▶ [WHAT YOU NEED TO DO]: Write out the entire listing exactly, so that each line matches the original.

▶ [INPUT MATERIAL]:
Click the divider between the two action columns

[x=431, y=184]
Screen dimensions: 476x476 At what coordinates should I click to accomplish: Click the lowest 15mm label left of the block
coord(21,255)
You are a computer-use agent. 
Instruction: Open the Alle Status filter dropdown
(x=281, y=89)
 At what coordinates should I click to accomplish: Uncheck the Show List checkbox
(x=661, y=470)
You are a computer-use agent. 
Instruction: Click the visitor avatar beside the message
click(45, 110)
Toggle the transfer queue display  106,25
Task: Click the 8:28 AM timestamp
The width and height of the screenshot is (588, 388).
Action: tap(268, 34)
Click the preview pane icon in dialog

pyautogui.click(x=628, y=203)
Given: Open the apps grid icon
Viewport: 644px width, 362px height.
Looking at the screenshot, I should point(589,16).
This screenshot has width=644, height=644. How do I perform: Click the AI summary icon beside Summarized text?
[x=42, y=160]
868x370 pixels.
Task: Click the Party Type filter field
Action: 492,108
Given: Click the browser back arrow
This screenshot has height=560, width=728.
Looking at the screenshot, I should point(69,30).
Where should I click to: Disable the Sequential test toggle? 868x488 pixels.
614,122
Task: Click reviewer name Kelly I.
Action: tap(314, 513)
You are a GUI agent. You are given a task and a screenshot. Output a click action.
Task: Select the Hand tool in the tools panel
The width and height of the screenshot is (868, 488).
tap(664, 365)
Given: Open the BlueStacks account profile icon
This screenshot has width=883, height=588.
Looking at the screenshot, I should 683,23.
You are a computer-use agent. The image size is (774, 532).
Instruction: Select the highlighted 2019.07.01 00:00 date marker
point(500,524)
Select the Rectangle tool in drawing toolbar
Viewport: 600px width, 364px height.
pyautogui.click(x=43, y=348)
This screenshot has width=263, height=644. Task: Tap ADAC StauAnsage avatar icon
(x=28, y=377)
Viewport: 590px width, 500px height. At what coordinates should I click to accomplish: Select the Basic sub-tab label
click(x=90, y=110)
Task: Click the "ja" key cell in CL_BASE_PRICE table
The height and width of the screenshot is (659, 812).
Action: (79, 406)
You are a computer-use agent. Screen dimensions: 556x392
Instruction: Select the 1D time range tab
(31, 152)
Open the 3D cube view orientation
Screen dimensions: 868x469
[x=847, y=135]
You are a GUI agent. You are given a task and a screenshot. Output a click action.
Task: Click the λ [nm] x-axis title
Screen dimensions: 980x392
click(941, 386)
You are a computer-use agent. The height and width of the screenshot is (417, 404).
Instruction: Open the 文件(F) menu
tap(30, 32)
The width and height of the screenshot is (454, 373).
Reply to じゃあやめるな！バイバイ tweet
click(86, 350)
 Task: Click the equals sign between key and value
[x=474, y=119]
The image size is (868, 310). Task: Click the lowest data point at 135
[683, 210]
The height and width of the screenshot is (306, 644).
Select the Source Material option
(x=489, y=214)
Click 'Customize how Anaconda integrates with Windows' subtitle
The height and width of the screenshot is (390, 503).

▶ [EXERCISE SOLUTION]:
Click the divider between the two action columns

[x=431, y=184]
Screen dimensions: 476x476 At what coordinates should I click to accomplish: Click the lowest 15mm label left of the block
coord(21,255)
You are a computer-use agent. 
Instruction: Open the Alle Status filter dropdown
(x=281, y=89)
 At what coordinates should I click to accomplish: Uncheck the Show List checkbox
(x=661, y=470)
You are a computer-use agent. 
Instruction: Click the visitor avatar beside the message
click(45, 110)
Toggle the transfer queue display  106,25
Task: Click the 8:28 AM timestamp
The width and height of the screenshot is (588, 388).
Action: tap(268, 34)
Click the preview pane icon in dialog

pyautogui.click(x=628, y=203)
Given: Open the apps grid icon
Viewport: 644px width, 362px height.
Looking at the screenshot, I should point(589,16).
This screenshot has width=644, height=644. How do I perform: Click the AI summary icon beside Summarized text?
[x=42, y=160]
868x370 pixels.
Task: Click the Party Type filter field
Action: 492,108
Given: Click the browser back arrow
This screenshot has height=560, width=728.
Looking at the screenshot, I should point(69,30).
Where should I click to: Disable the Sequential test toggle? 868x488 pixels.
614,122
Task: Click reviewer name Kelly I.
Action: tap(314, 513)
You are a GUI agent. You are given a task and a screenshot. Output a click action.
Task: Select the Hand tool in the tools panel
The width and height of the screenshot is (868, 488).
tap(664, 365)
Given: Open the BlueStacks account profile icon
This screenshot has width=883, height=588.
Looking at the screenshot, I should 683,23.
You are a computer-use agent. The image size is (774, 532).
Instruction: Select the highlighted 2019.07.01 00:00 date marker
point(500,524)
Select the Rectangle tool in drawing toolbar
Viewport: 600px width, 364px height.
pyautogui.click(x=43, y=348)
This screenshot has width=263, height=644. Task: Tap ADAC StauAnsage avatar icon
(x=28, y=377)
Viewport: 590px width, 500px height. At what coordinates should I click to accomplish: Select the Basic sub-tab label
click(x=90, y=110)
Task: Click the "ja" key cell in CL_BASE_PRICE table
The height and width of the screenshot is (659, 812).
Action: (79, 406)
You are a computer-use agent. Screen dimensions: 556x392
Instruction: Select the 1D time range tab
(31, 152)
Open the 3D cube view orientation
Screen dimensions: 868x469
[x=847, y=135]
You are a GUI agent. You are given a task and a screenshot. Output a click action.
Task: Click the λ [nm] x-axis title
Screen dimensions: 980x392
click(941, 386)
You are a computer-use agent. The height and width of the screenshot is (417, 404).
Instruction: Open the 文件(F) menu
tap(30, 32)
The width and height of the screenshot is (454, 373).
Reply to じゃあやめるな！バイバイ tweet
click(86, 350)
 Task: Click the equals sign between key and value
[x=474, y=119]
The image size is (868, 310). Task: Click the lowest data point at 135
[683, 210]
The height and width of the screenshot is (306, 644).
Select the Source Material option
(x=489, y=214)
Click 'Customize how Anaconda integrates with Windows' subtitle
The height and width of the screenshot is (390, 503).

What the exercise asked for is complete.